### TASK REQUIREMENTS
Quote all of the data below exactly, please.

(Data excerpts)
++++

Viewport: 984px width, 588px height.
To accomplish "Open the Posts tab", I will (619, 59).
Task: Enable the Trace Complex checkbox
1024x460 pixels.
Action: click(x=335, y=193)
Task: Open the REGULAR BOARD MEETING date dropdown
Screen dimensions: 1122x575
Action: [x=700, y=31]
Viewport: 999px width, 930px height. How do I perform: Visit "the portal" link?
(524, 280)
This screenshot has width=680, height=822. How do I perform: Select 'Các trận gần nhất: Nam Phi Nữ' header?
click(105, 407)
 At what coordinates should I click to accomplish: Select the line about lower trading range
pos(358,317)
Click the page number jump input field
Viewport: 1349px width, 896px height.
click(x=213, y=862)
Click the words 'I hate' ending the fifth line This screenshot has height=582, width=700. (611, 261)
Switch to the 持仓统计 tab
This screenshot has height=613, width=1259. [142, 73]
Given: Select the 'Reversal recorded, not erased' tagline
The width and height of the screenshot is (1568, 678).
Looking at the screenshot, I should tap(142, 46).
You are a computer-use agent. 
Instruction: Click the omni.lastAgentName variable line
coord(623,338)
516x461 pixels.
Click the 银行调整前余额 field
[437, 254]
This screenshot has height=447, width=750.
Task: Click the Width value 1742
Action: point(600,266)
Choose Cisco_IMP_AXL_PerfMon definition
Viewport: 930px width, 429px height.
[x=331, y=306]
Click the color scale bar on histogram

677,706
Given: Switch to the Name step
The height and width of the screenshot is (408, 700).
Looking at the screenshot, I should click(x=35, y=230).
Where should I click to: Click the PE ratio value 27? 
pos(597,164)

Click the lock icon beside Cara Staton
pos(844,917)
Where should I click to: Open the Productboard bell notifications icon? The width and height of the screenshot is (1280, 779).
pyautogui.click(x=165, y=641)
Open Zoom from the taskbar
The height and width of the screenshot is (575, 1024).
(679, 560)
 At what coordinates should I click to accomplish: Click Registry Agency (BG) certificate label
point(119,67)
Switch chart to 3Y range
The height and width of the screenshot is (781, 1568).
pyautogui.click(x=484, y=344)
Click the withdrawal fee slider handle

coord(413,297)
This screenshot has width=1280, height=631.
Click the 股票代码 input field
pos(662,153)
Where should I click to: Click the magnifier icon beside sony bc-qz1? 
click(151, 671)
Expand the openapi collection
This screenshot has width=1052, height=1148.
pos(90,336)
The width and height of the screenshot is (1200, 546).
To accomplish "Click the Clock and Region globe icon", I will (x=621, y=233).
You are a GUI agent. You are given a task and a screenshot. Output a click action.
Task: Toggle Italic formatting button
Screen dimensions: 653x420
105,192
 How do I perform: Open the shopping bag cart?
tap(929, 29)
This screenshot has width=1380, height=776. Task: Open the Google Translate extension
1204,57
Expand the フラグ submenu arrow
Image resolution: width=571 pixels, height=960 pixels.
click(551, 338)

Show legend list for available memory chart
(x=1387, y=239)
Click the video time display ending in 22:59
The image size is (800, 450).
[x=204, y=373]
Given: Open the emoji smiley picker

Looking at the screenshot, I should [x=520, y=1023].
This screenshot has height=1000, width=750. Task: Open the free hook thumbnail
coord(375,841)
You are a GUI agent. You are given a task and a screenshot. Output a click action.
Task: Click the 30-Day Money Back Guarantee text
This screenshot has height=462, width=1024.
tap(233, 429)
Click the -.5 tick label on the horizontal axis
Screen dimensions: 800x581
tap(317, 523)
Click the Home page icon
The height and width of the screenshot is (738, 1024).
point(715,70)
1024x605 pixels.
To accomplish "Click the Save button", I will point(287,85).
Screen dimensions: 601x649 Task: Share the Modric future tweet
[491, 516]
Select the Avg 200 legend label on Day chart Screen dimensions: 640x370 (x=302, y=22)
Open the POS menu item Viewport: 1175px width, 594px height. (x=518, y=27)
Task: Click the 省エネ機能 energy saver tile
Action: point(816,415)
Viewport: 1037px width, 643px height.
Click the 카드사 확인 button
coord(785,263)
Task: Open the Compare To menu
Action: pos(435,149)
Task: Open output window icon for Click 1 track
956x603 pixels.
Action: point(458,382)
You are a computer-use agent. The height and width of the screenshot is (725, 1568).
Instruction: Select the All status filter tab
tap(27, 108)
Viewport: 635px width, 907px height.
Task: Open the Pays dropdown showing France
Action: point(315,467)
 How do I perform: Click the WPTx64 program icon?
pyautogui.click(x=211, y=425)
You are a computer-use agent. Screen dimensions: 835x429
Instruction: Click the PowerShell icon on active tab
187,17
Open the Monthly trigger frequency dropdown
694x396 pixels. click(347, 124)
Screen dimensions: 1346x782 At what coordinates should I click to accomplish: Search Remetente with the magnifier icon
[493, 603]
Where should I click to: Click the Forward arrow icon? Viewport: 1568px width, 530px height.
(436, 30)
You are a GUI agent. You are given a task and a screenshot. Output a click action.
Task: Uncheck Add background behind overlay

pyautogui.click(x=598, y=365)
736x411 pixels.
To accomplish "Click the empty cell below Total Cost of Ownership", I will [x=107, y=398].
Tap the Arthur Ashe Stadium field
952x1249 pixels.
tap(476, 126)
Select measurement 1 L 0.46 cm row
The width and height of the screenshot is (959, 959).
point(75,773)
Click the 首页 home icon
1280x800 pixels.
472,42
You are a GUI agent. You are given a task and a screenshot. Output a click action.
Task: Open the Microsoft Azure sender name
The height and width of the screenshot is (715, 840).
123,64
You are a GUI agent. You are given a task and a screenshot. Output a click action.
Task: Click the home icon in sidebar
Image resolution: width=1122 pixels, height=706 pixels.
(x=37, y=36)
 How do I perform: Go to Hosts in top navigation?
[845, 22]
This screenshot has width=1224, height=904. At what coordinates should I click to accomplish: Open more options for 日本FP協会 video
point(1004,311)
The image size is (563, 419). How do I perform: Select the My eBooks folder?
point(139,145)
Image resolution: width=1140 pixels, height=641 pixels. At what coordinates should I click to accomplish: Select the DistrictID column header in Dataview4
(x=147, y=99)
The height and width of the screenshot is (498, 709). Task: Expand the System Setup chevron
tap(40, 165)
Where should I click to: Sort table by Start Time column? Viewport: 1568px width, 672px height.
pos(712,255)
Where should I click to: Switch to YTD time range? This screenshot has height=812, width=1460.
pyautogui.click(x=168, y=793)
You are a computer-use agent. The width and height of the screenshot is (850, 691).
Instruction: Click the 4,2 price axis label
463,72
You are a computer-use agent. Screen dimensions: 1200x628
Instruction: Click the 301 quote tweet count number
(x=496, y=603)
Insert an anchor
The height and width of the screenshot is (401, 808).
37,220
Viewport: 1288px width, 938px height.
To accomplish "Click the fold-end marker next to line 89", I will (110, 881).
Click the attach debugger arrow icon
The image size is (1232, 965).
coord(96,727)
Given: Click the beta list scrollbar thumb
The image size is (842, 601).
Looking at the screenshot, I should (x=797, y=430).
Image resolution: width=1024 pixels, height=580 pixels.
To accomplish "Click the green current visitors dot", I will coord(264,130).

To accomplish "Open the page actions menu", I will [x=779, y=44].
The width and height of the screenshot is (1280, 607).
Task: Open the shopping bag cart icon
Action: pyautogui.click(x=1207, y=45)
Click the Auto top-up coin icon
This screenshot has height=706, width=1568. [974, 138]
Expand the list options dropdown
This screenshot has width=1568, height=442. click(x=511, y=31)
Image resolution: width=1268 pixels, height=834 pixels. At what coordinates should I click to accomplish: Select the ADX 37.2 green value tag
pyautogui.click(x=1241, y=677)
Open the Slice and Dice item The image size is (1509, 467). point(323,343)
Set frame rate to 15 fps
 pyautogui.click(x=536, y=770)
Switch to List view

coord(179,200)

++++

### YOUR RESPONSE
Viewport: 984px width, 588px height.
To accomplish "Open the Posts tab", I will (619, 59).
Task: Enable the Trace Complex checkbox
1024x460 pixels.
Action: click(x=335, y=193)
Task: Open the REGULAR BOARD MEETING date dropdown
Screen dimensions: 1122x575
Action: [x=700, y=31]
Viewport: 999px width, 930px height. How do I perform: Visit "the portal" link?
(524, 280)
This screenshot has width=680, height=822. How do I perform: Select 'Các trận gần nhất: Nam Phi Nữ' header?
click(105, 407)
 At what coordinates should I click to accomplish: Select the line about lower trading range
pos(358,317)
Click the page number jump input field
Viewport: 1349px width, 896px height.
click(x=213, y=862)
Click the words 'I hate' ending the fifth line This screenshot has height=582, width=700. (611, 261)
Switch to the 持仓统计 tab
This screenshot has height=613, width=1259. [142, 73]
Given: Select the 'Reversal recorded, not erased' tagline
The width and height of the screenshot is (1568, 678).
Looking at the screenshot, I should tap(142, 46).
You are a computer-use agent. 
Instruction: Click the omni.lastAgentName variable line
coord(623,338)
516x461 pixels.
Click the 银行调整前余额 field
[437, 254]
This screenshot has height=447, width=750.
Task: Click the Width value 1742
Action: point(600,266)
Choose Cisco_IMP_AXL_PerfMon definition
Viewport: 930px width, 429px height.
[x=331, y=306]
Click the color scale bar on histogram

677,706
Given: Switch to the Name step
The height and width of the screenshot is (408, 700).
Looking at the screenshot, I should click(x=35, y=230).
Where should I click to: Click the PE ratio value 27? 
pos(597,164)

Click the lock icon beside Cara Staton
pos(844,917)
Where should I click to: Open the Productboard bell notifications icon? The width and height of the screenshot is (1280, 779).
pyautogui.click(x=165, y=641)
Open Zoom from the taskbar
The height and width of the screenshot is (575, 1024).
(679, 560)
 At what coordinates should I click to accomplish: Click Registry Agency (BG) certificate label
point(119,67)
Switch chart to 3Y range
The height and width of the screenshot is (781, 1568).
pyautogui.click(x=484, y=344)
Click the withdrawal fee slider handle

coord(413,297)
This screenshot has width=1280, height=631.
Click the 股票代码 input field
pos(662,153)
Where should I click to: Click the magnifier icon beside sony bc-qz1? 
click(151, 671)
Expand the openapi collection
This screenshot has width=1052, height=1148.
pos(90,336)
The width and height of the screenshot is (1200, 546).
To accomplish "Click the Clock and Region globe icon", I will (x=621, y=233).
You are a GUI agent. You are given a task and a screenshot. Output a click action.
Task: Toggle Italic formatting button
Screen dimensions: 653x420
105,192
 How do I perform: Open the shopping bag cart?
tap(929, 29)
This screenshot has width=1380, height=776. Task: Open the Google Translate extension
1204,57
Expand the フラグ submenu arrow
Image resolution: width=571 pixels, height=960 pixels.
click(551, 338)

Show legend list for available memory chart
(x=1387, y=239)
Click the video time display ending in 22:59
The image size is (800, 450).
[x=204, y=373]
Given: Open the emoji smiley picker

Looking at the screenshot, I should [x=520, y=1023].
This screenshot has height=1000, width=750. Task: Open the free hook thumbnail
coord(375,841)
You are a GUI agent. You are given a task and a screenshot. Output a click action.
Task: Click the 30-Day Money Back Guarantee text
This screenshot has height=462, width=1024.
tap(233, 429)
Click the -.5 tick label on the horizontal axis
Screen dimensions: 800x581
tap(317, 523)
Click the Home page icon
The height and width of the screenshot is (738, 1024).
point(715,70)
1024x605 pixels.
To accomplish "Click the Save button", I will point(287,85).
Screen dimensions: 601x649 Task: Share the Modric future tweet
[491, 516]
Select the Avg 200 legend label on Day chart Screen dimensions: 640x370 (x=302, y=22)
Open the POS menu item Viewport: 1175px width, 594px height. (x=518, y=27)
Task: Click the 省エネ機能 energy saver tile
Action: point(816,415)
Viewport: 1037px width, 643px height.
Click the 카드사 확인 button
coord(785,263)
Task: Open the Compare To menu
Action: pos(435,149)
Task: Open output window icon for Click 1 track
956x603 pixels.
Action: point(458,382)
You are a computer-use agent. The height and width of the screenshot is (725, 1568).
Instruction: Select the All status filter tab
tap(27, 108)
Viewport: 635px width, 907px height.
Task: Open the Pays dropdown showing France
Action: point(315,467)
 How do I perform: Click the WPTx64 program icon?
pyautogui.click(x=211, y=425)
You are a computer-use agent. Screen dimensions: 835x429
Instruction: Click the PowerShell icon on active tab
187,17
Open the Monthly trigger frequency dropdown
694x396 pixels. click(347, 124)
Screen dimensions: 1346x782 At what coordinates should I click to accomplish: Search Remetente with the magnifier icon
[493, 603]
Where should I click to: Click the Forward arrow icon? Viewport: 1568px width, 530px height.
(436, 30)
You are a GUI agent. You are given a task and a screenshot. Output a click action.
Task: Uncheck Add background behind overlay

pyautogui.click(x=598, y=365)
736x411 pixels.
To accomplish "Click the empty cell below Total Cost of Ownership", I will [x=107, y=398].
Tap the Arthur Ashe Stadium field
952x1249 pixels.
tap(476, 126)
Select measurement 1 L 0.46 cm row
The width and height of the screenshot is (959, 959).
point(75,773)
Click the 首页 home icon
1280x800 pixels.
472,42
You are a GUI agent. You are given a task and a screenshot. Output a click action.
Task: Open the Microsoft Azure sender name
The height and width of the screenshot is (715, 840).
123,64
You are a GUI agent. You are given a task and a screenshot. Output a click action.
Task: Click the home icon in sidebar
Image resolution: width=1122 pixels, height=706 pixels.
(x=37, y=36)
 How do I perform: Go to Hosts in top navigation?
[845, 22]
This screenshot has width=1224, height=904. At what coordinates should I click to accomplish: Open more options for 日本FP協会 video
point(1004,311)
The image size is (563, 419). How do I perform: Select the My eBooks folder?
point(139,145)
Image resolution: width=1140 pixels, height=641 pixels. At what coordinates should I click to accomplish: Select the DistrictID column header in Dataview4
(x=147, y=99)
The height and width of the screenshot is (498, 709). Task: Expand the System Setup chevron
tap(40, 165)
Where should I click to: Sort table by Start Time column? Viewport: 1568px width, 672px height.
pos(712,255)
Where should I click to: Switch to YTD time range? This screenshot has height=812, width=1460.
pyautogui.click(x=168, y=793)
You are a computer-use agent. The width and height of the screenshot is (850, 691).
Instruction: Click the 4,2 price axis label
463,72
You are a computer-use agent. Screen dimensions: 1200x628
Instruction: Click the 301 quote tweet count number
(x=496, y=603)
Insert an anchor
The height and width of the screenshot is (401, 808).
37,220
Viewport: 1288px width, 938px height.
To accomplish "Click the fold-end marker next to line 89", I will (110, 881).
Click the attach debugger arrow icon
The image size is (1232, 965).
coord(96,727)
Given: Click the beta list scrollbar thumb
The image size is (842, 601).
Looking at the screenshot, I should (x=797, y=430).
Image resolution: width=1024 pixels, height=580 pixels.
To accomplish "Click the green current visitors dot", I will coord(264,130).

To accomplish "Open the page actions menu", I will [x=779, y=44].
The width and height of the screenshot is (1280, 607).
Task: Open the shopping bag cart icon
Action: pyautogui.click(x=1207, y=45)
Click the Auto top-up coin icon
This screenshot has height=706, width=1568. [974, 138]
Expand the list options dropdown
This screenshot has width=1568, height=442. click(x=511, y=31)
Image resolution: width=1268 pixels, height=834 pixels. At what coordinates should I click to accomplish: Select the ADX 37.2 green value tag
pyautogui.click(x=1241, y=677)
Open the Slice and Dice item The image size is (1509, 467). point(323,343)
Set frame rate to 15 fps
 pyautogui.click(x=536, y=770)
Switch to List view

coord(179,200)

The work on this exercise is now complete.